Stored data entries

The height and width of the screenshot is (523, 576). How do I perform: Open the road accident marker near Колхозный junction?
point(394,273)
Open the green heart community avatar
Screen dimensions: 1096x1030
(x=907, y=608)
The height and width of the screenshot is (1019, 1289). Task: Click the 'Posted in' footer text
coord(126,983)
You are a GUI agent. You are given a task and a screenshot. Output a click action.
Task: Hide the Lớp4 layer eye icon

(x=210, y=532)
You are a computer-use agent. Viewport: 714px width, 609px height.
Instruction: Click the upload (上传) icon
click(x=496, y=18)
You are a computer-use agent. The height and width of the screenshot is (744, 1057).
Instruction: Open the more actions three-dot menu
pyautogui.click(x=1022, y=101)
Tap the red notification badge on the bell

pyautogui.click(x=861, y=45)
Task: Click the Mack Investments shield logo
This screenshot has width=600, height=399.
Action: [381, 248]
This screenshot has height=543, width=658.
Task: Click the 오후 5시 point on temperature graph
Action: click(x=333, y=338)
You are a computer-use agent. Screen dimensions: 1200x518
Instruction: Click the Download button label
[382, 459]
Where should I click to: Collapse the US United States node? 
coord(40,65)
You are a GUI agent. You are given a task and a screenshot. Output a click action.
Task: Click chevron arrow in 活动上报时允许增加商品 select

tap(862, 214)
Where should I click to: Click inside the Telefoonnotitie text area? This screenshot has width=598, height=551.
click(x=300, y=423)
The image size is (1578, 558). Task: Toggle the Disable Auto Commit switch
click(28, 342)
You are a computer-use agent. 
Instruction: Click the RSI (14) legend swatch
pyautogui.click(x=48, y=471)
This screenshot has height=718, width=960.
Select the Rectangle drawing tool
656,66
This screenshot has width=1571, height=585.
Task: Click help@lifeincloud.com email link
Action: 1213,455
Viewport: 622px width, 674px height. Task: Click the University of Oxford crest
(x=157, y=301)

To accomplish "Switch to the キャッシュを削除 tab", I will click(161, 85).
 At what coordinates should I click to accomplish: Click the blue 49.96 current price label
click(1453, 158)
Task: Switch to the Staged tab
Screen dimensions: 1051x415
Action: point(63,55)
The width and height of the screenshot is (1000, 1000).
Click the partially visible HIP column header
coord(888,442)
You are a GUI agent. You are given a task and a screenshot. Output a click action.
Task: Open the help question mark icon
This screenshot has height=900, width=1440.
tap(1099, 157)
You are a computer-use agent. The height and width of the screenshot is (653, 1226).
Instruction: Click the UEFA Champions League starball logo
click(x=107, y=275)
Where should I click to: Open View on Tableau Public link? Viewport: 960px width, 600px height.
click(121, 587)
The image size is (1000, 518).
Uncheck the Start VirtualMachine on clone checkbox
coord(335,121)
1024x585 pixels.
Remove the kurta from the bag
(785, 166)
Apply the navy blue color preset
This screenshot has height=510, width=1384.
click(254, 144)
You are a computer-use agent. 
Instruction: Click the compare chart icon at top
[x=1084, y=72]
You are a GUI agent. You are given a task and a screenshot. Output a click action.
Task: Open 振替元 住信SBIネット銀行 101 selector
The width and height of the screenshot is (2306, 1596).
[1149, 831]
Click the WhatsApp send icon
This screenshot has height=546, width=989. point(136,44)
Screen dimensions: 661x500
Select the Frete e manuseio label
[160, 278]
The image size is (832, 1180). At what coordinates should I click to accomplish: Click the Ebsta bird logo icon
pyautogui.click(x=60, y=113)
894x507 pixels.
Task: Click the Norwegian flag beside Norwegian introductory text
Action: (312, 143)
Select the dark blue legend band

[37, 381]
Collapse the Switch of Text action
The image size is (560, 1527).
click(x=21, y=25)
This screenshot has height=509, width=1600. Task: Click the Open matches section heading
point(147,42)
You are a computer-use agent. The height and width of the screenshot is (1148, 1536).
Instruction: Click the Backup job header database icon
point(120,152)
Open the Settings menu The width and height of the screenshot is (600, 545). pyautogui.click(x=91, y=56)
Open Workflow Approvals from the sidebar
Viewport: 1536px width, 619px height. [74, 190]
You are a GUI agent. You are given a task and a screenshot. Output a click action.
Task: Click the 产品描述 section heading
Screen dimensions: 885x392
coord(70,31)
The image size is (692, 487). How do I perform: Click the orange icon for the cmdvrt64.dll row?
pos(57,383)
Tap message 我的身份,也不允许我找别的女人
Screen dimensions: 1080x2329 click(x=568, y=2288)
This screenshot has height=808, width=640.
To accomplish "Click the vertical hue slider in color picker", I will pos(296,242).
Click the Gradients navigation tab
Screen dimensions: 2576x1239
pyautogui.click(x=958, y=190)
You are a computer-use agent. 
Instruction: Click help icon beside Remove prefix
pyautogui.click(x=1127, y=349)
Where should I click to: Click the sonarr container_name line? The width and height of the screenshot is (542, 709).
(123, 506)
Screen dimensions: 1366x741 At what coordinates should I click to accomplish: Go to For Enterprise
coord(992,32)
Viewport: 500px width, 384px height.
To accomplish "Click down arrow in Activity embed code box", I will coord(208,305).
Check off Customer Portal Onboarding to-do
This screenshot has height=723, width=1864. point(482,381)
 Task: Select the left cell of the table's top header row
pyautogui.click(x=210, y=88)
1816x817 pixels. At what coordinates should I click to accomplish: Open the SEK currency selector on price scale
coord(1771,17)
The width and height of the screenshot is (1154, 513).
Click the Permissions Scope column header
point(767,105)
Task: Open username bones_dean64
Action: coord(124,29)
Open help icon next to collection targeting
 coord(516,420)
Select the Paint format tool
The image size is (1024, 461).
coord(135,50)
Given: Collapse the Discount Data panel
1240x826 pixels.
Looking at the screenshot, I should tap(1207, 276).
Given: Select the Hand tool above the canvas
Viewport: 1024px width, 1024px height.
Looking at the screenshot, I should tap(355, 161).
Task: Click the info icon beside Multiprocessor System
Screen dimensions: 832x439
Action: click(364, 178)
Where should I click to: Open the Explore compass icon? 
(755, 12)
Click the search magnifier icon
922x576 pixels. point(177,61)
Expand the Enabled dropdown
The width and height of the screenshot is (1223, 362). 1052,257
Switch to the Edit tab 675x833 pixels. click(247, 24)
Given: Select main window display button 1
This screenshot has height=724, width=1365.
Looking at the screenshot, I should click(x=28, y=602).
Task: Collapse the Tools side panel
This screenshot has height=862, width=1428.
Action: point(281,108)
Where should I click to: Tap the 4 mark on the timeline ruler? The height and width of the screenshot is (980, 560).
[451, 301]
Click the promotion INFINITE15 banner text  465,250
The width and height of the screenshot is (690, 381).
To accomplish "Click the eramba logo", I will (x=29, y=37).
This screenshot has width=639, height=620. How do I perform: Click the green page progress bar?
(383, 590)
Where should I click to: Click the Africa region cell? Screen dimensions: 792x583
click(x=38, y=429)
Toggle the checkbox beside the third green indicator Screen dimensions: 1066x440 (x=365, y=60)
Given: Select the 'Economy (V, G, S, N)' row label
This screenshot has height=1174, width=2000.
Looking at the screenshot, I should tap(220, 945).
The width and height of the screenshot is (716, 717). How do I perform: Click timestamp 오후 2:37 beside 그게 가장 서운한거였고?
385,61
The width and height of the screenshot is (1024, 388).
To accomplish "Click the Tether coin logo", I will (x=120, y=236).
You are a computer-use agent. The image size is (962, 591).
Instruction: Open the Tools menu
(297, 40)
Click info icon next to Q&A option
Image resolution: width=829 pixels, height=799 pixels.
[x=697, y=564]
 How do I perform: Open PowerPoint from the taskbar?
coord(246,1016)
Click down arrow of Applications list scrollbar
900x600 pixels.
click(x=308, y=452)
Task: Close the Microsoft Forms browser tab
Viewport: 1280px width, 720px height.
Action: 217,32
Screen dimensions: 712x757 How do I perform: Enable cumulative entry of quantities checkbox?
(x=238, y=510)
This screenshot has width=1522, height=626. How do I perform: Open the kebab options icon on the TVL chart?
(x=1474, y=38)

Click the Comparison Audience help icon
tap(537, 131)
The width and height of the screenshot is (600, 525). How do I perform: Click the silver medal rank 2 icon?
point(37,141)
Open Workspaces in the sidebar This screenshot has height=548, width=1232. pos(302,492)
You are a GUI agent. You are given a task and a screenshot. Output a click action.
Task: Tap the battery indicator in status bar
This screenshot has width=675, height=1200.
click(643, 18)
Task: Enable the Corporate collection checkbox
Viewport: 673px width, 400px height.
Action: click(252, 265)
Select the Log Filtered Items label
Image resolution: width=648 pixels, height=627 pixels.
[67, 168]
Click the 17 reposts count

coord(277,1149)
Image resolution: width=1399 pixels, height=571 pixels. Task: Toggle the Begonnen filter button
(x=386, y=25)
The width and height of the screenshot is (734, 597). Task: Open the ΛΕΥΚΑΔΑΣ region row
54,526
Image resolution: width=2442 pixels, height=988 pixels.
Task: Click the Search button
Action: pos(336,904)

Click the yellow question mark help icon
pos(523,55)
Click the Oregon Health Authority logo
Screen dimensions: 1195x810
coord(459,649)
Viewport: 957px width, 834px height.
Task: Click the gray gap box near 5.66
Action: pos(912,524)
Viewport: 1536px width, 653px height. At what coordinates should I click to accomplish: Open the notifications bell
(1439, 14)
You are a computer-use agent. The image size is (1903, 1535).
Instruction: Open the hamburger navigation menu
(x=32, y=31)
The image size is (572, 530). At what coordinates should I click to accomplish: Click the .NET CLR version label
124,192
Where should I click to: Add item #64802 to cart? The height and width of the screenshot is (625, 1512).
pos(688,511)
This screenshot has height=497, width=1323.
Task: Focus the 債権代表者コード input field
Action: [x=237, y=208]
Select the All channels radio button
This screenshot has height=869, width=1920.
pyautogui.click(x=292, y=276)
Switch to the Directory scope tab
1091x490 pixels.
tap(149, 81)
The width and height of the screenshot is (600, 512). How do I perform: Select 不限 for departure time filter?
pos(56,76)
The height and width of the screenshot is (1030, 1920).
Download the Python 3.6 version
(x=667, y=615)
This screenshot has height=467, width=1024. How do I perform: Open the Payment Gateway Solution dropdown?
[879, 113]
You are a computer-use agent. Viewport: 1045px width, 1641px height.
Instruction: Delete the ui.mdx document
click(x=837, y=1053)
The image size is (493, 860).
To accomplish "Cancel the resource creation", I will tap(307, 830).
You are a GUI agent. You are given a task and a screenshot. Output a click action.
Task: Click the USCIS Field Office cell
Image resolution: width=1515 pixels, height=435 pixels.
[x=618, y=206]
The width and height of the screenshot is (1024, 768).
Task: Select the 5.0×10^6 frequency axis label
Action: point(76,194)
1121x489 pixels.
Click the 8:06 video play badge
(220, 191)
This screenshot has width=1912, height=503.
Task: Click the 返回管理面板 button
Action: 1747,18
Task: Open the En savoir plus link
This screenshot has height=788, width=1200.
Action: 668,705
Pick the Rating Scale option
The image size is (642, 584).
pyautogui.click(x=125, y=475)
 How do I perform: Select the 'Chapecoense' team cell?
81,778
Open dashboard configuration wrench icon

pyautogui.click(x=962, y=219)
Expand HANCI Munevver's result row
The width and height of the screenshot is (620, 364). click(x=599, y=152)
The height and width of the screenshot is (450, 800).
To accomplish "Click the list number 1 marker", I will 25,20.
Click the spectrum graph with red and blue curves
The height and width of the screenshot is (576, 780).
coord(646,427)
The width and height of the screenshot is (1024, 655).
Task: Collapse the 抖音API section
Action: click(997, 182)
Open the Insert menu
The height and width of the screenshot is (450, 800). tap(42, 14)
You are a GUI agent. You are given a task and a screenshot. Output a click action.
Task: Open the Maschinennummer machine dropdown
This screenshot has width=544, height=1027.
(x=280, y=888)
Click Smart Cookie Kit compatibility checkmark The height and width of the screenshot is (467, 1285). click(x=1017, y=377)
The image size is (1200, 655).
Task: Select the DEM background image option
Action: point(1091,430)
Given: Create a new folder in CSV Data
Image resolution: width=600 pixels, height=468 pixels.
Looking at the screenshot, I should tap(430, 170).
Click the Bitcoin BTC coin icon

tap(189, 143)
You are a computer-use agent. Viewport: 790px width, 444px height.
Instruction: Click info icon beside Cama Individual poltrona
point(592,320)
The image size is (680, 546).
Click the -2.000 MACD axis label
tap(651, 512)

## WHAT YOU NEED TO DO
Locate and copy each line in the data above that includes the word "indicator".

## PROBLEM SOLUTION
Toggle the checkbox beside the third green indicator Screen dimensions: 1066x440 (x=365, y=60)
Task: Tap the battery indicator in status bar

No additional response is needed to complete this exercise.